Until she went back after a long winter break. (She had said I would love her college’s trimester system and the six week winter break between Thanksgiving and New Years, and I do!) I got the snapchat with a picture of her dorm room and the words, “I’m home!!!!!!!”
So it has, and rightly so, become home for her. But today she’s coming back here. Not for long, mind you. Just for two nights, until she’ll be joined by four friends who will all crash at our house and explore Philly for a few days, and then they’ll head up to New York City. She’ll come back next weekend, but just for one night, before she goes “home.” Home to her dorm room in Minnesota, not home to here.
Because home changes as we change. Maybe one day, for a short while, she’ll call this home again. Or maybe not. Maybe it will soon become, “the house where I grew up.” Or, “my family’s house.” Or “my parents’ house,” when her brother leaves for college in a bunch of years.

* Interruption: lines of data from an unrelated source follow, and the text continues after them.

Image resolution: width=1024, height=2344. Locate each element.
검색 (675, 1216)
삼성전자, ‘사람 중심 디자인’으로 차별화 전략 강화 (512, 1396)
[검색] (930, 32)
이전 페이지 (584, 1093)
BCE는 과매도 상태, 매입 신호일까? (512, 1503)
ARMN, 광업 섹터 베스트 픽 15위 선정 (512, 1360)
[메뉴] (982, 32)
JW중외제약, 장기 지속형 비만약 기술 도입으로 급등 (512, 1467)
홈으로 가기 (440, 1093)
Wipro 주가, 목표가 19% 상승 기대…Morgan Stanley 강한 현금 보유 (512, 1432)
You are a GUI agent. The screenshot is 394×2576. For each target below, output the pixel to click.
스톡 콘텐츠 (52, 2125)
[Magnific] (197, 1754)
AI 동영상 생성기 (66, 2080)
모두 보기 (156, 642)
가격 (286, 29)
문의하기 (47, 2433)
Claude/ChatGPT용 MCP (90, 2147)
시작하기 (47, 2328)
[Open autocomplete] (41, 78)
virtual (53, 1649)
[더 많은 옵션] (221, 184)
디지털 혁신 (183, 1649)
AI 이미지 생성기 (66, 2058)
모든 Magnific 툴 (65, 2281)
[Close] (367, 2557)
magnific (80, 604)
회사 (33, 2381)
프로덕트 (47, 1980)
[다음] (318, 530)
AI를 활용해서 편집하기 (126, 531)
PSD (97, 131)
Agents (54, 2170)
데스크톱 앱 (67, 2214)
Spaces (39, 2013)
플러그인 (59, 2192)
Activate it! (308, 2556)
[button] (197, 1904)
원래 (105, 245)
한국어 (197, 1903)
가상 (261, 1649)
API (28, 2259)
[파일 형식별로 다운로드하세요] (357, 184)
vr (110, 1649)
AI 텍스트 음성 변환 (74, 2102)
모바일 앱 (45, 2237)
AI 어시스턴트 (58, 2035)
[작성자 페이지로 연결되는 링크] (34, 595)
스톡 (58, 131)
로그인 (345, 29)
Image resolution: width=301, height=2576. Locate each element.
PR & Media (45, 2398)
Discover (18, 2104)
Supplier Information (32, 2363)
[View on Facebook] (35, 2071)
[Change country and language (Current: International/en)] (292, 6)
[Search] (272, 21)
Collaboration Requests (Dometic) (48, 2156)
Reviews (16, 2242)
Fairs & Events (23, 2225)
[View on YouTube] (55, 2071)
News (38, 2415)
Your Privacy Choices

It’s weird how home changes. How we change. How the things we think will always be important to us become less important to us, and the things we never think will matter begin to. Both my kids once promised me that they’d go to college within a five mile radius of our home. She obviously hasn’t, and my son no longer plans on it either. But when they’re little they think they never want to be anywhere else but with you. And then they grow and there are a myriad of other places they also want to be.
If you’re lucky, it’s also, not instead of. If you’re lucky, they still like being with you and considering your home one of their homes. If you’re lucky.
I think I’m lucky. I know I’m lucky that she’ll be home – in my home – in less than seven hours. I’ll delight in having her here, for the few days I have her here, and then send her back home to her college life.
Maybe you can go home again. Maybe there can be many homes. Maybe home is where the heart is, as they say. And maybe your heart can find home in many places.
I’d love to hear your thoughts, and please share this post with others if it resonates with you!
It’s interesting, I moved around a lot as a kid and as an adult I’ve finally settled in Mississippi. I call MS home but when I talk about going to visit my grandmother in Missouri, I say I’m going “home” (I essentially grew up there) & when I visit my mom in Nevada, where we moved when I was 15 & where I lived until I was 27, I say I’m going “home”. & before I moved back to Mississippi, I frequently said that my trips here we’re going “home”.
I kinda feel like we can have multiple homes – that it’s about feeling. Or perhaps I’m just odd there.
I agree. I think we can have multiple ones. Maybe that’s why they’re “where the heart is” because our heart can be in or with so many places? Thanks for sharing!